The future of higher education will not depend on how much investment there is, but on where it goes.

It’s a worrying time for institutes of higher education in the US.

As widely reported, student enrollment has been in decline for the past half-decade. Some predict that it will be another half-decade before figures return to growth. Even then, recovery is expected to happen slowly.

Given the complexities and scale involved, pinpointing the problem is extremely difficult. However, exorbitant tuition fees and crippling student debt are considered the de facto contributors, and not without some merit.

But there are others: the availability of more jobs in an improving economy tends to coincide with fewer college applications; a greater choice of career development pathways has given students a more affordable alternative to higher ed; and the fact that colleges and universities are now themselves saddled with mounting debt is having a knock-on effect on their budgets and survival strategies.

Survival strategies – how higher education institutes are investing

To combat the enrollment decline, institutes of higher education are investing more money but are borrowing incredible sums to do so.

As reported in The Atlantic, the combined amount of college and university debt now stands at $240 billion – a record $41.3 billion of which was borrowed in the last year alone.

As a result, 9 percent of college and university budgets now go toward servicing this debt.

To cope with this, most higher education institutes are forced to increase tuition fees, which negatively affects student enrollment numbers, thereby completing a vicious cycle of spending and borrowing.

===============

**Problem set:**
**a.** Decide whether each statement agrees with the passage on higher education debt, answering yes or no and quoting the deciding words: (i) student enrollment has been falling for about five years; (ii) colleges and universities borrowed a record $41.3 billion in the last year; (iii) most higher education institutes respond to their debt by lowering tuition fees.
**b.** According to the passage on higher education debt, why does raising tuition fees complete a vicious cycle?
The material that comes after this passage has no connection to it.

**Provided data:**
===============

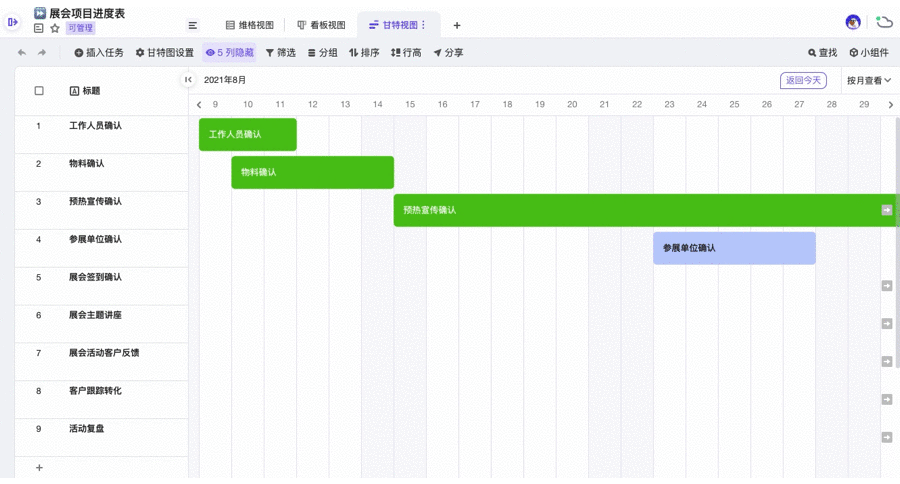Click the undo arrow in the toolbar

tap(22, 53)
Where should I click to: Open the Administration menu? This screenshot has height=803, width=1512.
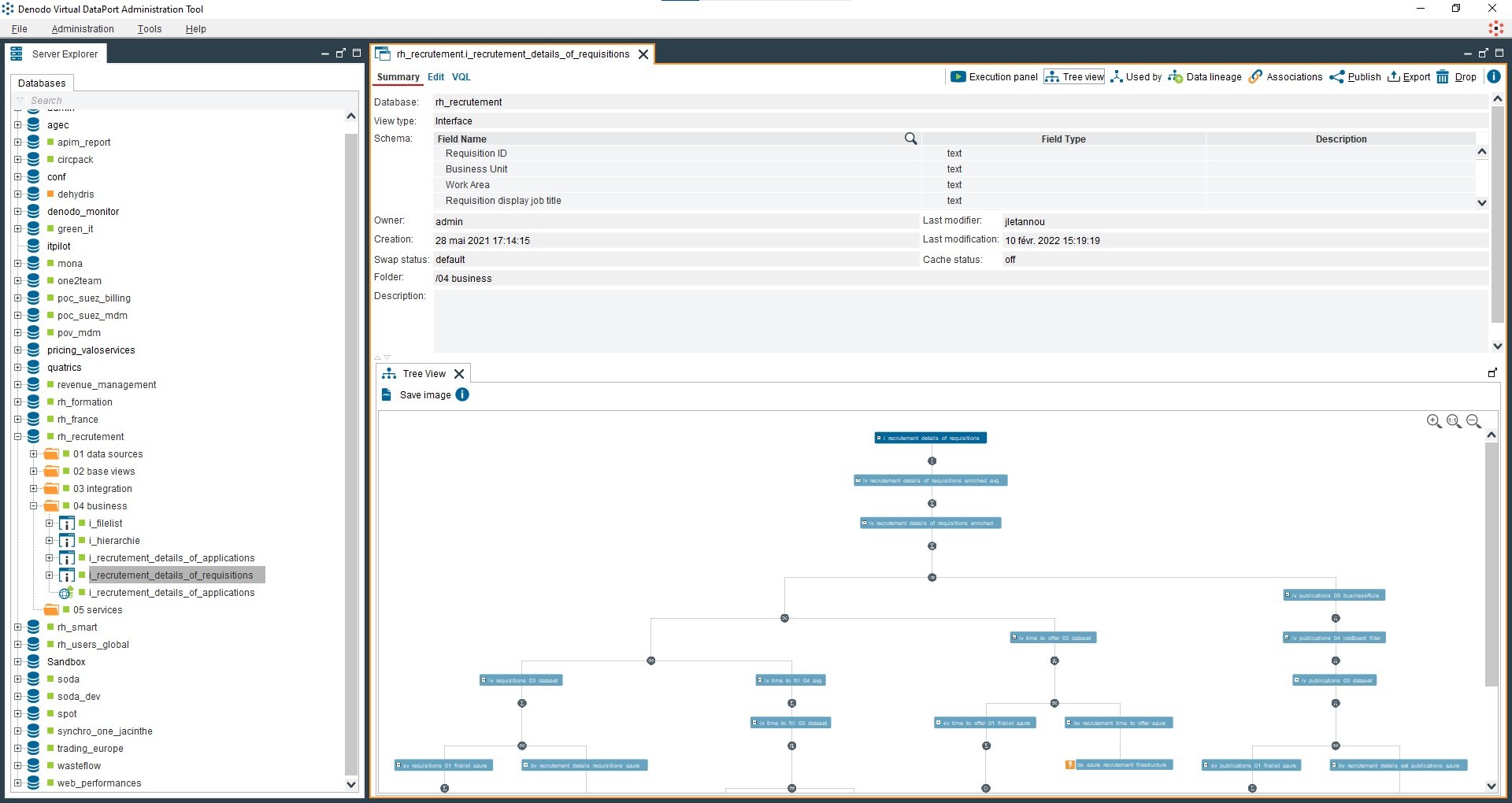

===============

**Answers by task:**
**a.**
(i) Yes: "student enrollment has been in decline for the past half-decade."
(ii) Yes: "a record $41.3 billion of which was borrowed in the last year alone."
(iii) No: "most higher education institutes are forced to increase tuition fees."

**b.** Institutes borrow large sums to invest against declining enrollment, and servicing that debt now takes 9 percent of their budgets. To cope, they raise tuition fees. Higher fees in turn reduce enrollment, which drives further spending and borrowing.